Il provincialismo

Ieri guardavo alla TV un’intervista alla scrittrice Elizabeth Strout, che diceva che era cresciuta del Maine, che in America è considerato un posto provinciale, e poi si era trasferita a New York, e dopo un po’ aveva capito che anche New York è un posto provinciale, perché i newyorkesi hanno un modo loro di pensare, e si stupiscono che ce ne possano essere altri, ed Elizabeth Strout diceva che questa è la definizione esatta di provincialismo.

La soluzione provvisoria

Il mazzo di chiavi che mi porto in giro ogni giorno quando esco di casa sta in una custodia piatta, che in realtà è una bustina per gli occhiali, e rimedia al problema che i mazzi di chiavi ti rovinano le tasche dei pantaloni, e in alternativa quelle delle giacche.
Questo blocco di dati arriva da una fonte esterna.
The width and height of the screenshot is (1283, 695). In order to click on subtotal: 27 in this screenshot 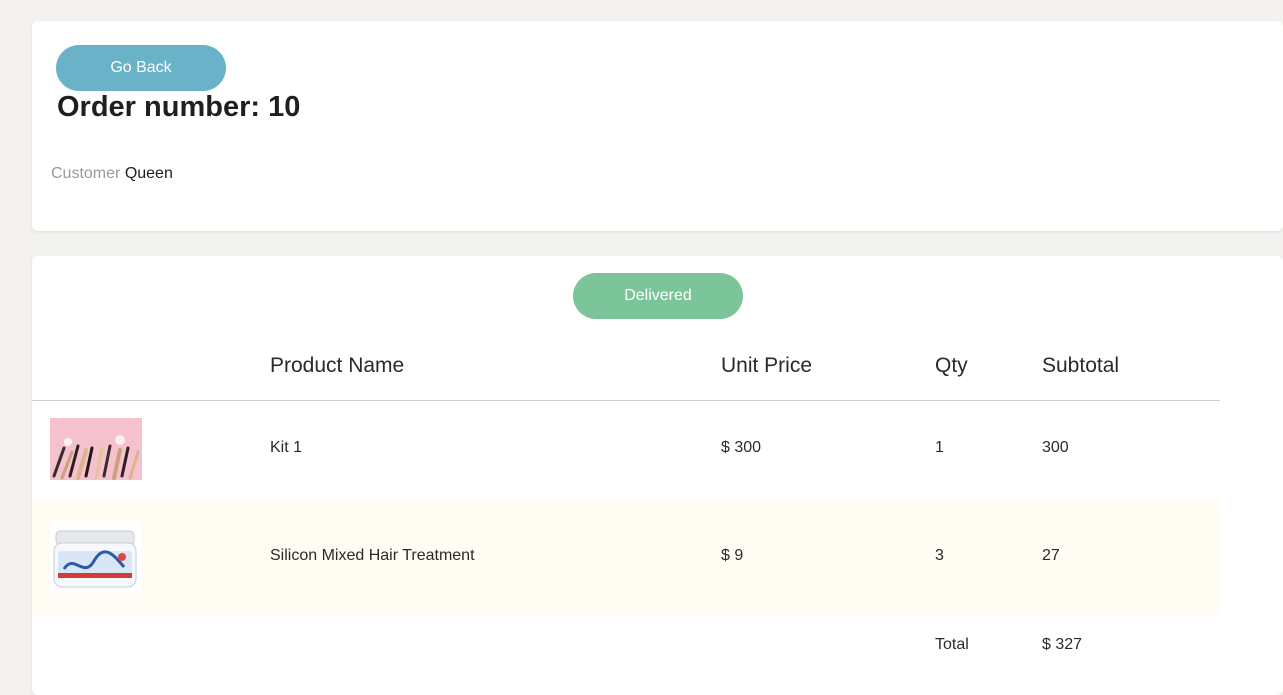, I will do `click(1051, 556)`.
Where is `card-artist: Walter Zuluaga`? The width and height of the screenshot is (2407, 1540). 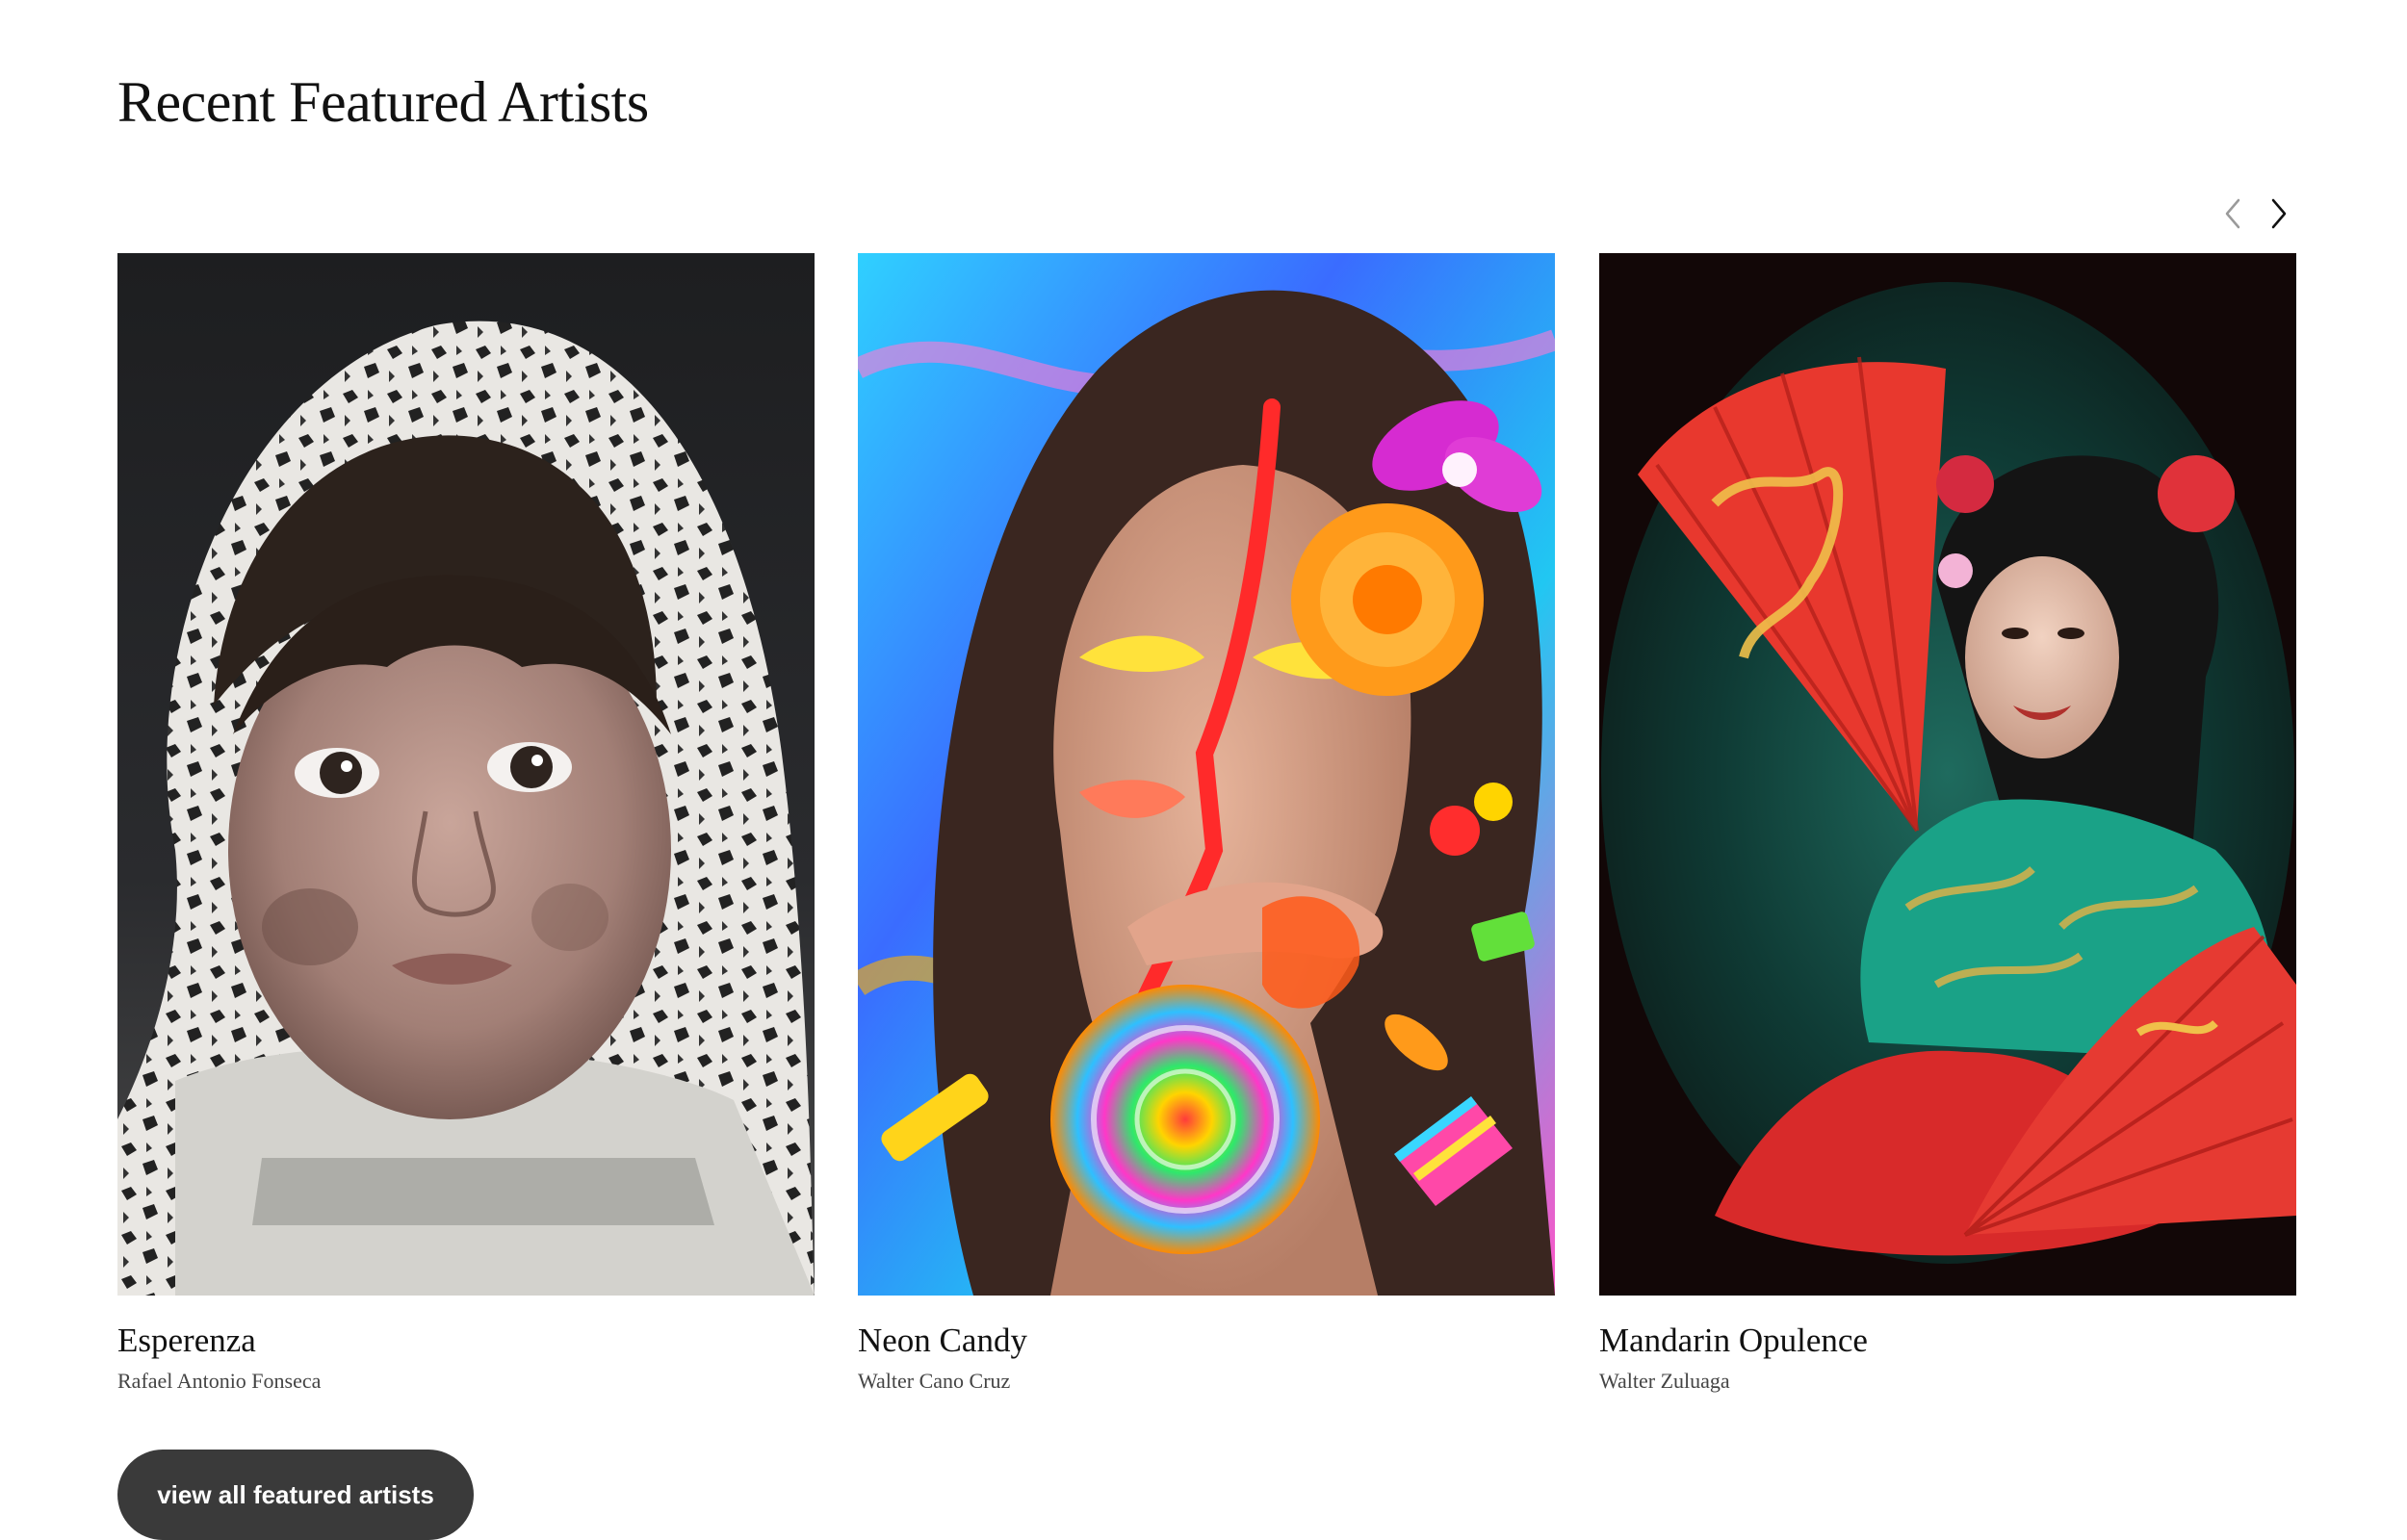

So che il rimedio appropriato sarebbe di comprarmi, o anche di farmi regalare, perché agli uomini non si sa mai cosa regalare, e questa sarebbe una soluzione convincente, un portachiavi bello di quelli con l’astuccio, che non si trovano tanto facilmente in giro, soprattutto di grossa taglia, che a me serve perché ho molte chiavi. La bustina per gli occhiali era una soluzione provvisoria per salvare le tasche in attesa dell’acquisto o del regalo futuro, ma ammetto che con il tempo ci ho preso l’abitudine, ed è già la seconda che ho, dopo che le chiavi mi hanno distrutto la prima, e in verità non è che sono proprio ossessionato dal cercare il portachiavi con l’astuccio. Non posso escludere che finirò i miei giorni con il mazzo di chiavi nella bustina per gli occhiali. Credo che capiti anche con altre soluzioni provvisorie, che si stabilizzano, e forse uno dovrebbe contare quante soluzioni provvisorie ha nella sua vita, perché mi sa che son di più di quanto pensiamo, e credo che portino anche a un certo numero di matrimoni.